-- BEGIN --

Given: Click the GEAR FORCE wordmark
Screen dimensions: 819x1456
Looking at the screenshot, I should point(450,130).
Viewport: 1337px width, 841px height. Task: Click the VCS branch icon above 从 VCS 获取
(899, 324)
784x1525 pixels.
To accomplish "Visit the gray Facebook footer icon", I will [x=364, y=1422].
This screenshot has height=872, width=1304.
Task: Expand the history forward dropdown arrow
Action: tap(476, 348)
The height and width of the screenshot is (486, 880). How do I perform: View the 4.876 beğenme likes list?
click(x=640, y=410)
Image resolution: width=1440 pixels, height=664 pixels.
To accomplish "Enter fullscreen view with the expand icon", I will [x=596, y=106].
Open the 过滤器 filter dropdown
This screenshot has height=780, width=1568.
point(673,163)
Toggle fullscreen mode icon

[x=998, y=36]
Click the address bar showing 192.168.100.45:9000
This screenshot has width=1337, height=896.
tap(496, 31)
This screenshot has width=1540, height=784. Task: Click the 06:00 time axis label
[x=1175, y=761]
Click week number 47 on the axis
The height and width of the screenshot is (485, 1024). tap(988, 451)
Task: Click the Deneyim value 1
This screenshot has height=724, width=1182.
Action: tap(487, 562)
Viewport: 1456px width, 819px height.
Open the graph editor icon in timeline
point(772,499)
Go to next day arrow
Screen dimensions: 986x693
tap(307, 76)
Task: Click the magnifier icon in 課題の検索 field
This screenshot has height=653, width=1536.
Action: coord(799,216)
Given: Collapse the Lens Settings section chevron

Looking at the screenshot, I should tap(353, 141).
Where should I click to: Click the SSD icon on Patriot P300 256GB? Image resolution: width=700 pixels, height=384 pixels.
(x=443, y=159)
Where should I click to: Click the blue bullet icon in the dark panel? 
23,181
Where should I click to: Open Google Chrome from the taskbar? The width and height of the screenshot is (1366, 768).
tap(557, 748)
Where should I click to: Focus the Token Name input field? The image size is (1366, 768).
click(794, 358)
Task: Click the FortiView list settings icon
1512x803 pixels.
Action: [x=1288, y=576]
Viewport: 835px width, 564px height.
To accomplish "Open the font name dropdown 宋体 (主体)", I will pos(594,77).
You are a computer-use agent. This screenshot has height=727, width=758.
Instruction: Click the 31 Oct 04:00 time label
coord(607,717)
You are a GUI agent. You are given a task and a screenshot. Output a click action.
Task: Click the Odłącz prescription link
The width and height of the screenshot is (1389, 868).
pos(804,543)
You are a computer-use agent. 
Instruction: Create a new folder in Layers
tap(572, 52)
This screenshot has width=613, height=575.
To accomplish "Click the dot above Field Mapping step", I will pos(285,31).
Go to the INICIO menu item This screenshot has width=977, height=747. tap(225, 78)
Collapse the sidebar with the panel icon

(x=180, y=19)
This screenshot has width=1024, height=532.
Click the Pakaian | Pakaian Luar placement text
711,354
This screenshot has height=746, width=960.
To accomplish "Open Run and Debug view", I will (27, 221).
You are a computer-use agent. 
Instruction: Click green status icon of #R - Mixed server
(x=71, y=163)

-- END --

Retype the records between the line holding "Click the address" and the line holding "Looking at the screenshot, I should tap(353, 141).", inclusive, with no changes.

Exercise response >>
Click the address bar showing 192.168.100.45:9000
This screenshot has width=1337, height=896.
tap(496, 31)
This screenshot has width=1540, height=784. Task: Click the 06:00 time axis label
[x=1175, y=761]
Click week number 47 on the axis
The height and width of the screenshot is (485, 1024). tap(988, 451)
Task: Click the Deneyim value 1
This screenshot has height=724, width=1182.
Action: tap(487, 562)
Viewport: 1456px width, 819px height.
Open the graph editor icon in timeline
point(772,499)
Go to next day arrow
Screen dimensions: 986x693
tap(307, 76)
Task: Click the magnifier icon in 課題の検索 field
This screenshot has height=653, width=1536.
Action: coord(799,216)
Given: Collapse the Lens Settings section chevron

Looking at the screenshot, I should tap(353, 141).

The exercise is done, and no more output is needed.